The folks over at Perishable Press publish a decent firewall set of rules that can stop a lot of common script-kiddie attacks. This is known as the 6G Firewall.

The original firewall in the link is written to be used in the .htaccess file in a website’s root folder. Since we’re using Nginx, and Nginx ignores .htaccess, we need to use a different method if we want to implement these rules.

I’ve found the easiest way to do this is just to create a file in the /etc/nginx/snippets folder, and call it from within the server block.
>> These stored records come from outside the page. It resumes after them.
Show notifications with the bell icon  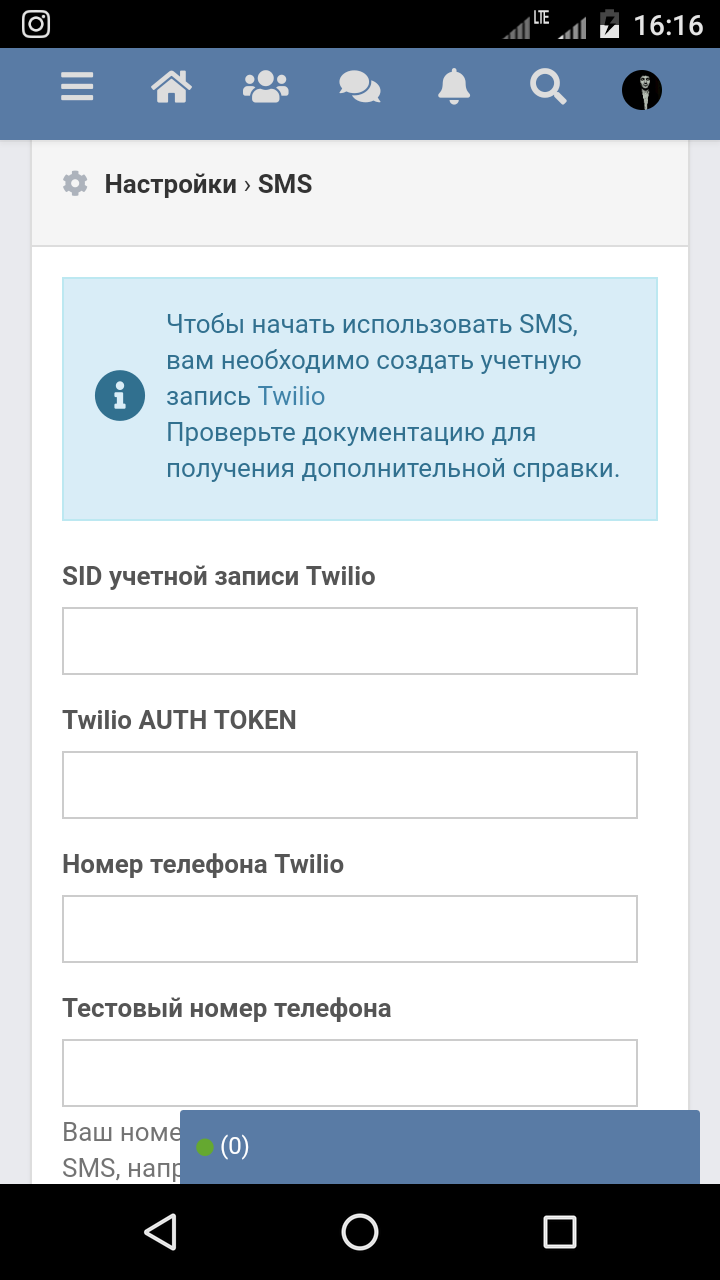pyautogui.click(x=454, y=87)
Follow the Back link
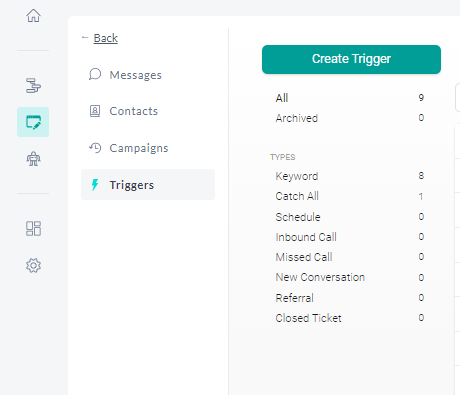This screenshot has height=395, width=460. (x=105, y=38)
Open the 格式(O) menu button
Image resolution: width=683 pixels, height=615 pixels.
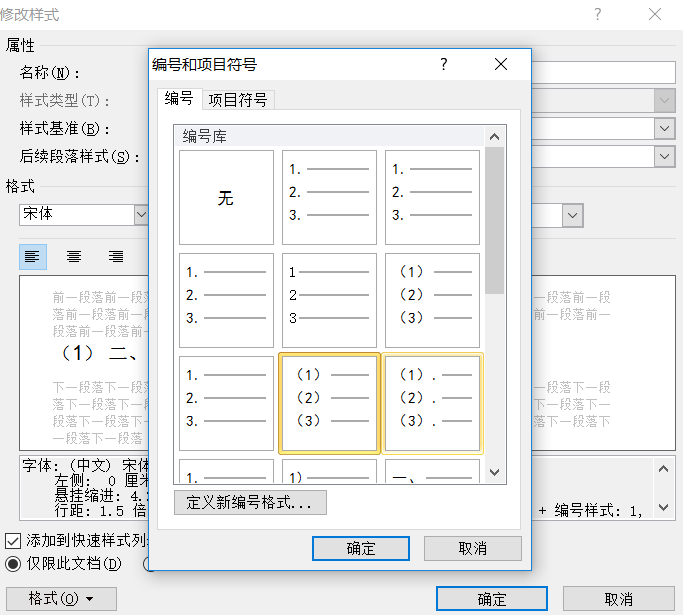pos(61,599)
Below is a modification of the 6G rules for Nginx. Some of the rules may break your site, depending on how you serve it. For example the rule to block hidden files (\.) will also block access to your .well-known folder and potentially break LetsEncrypt SSL certificates. I’ve changed it to \.ht and highlighted it in the text below.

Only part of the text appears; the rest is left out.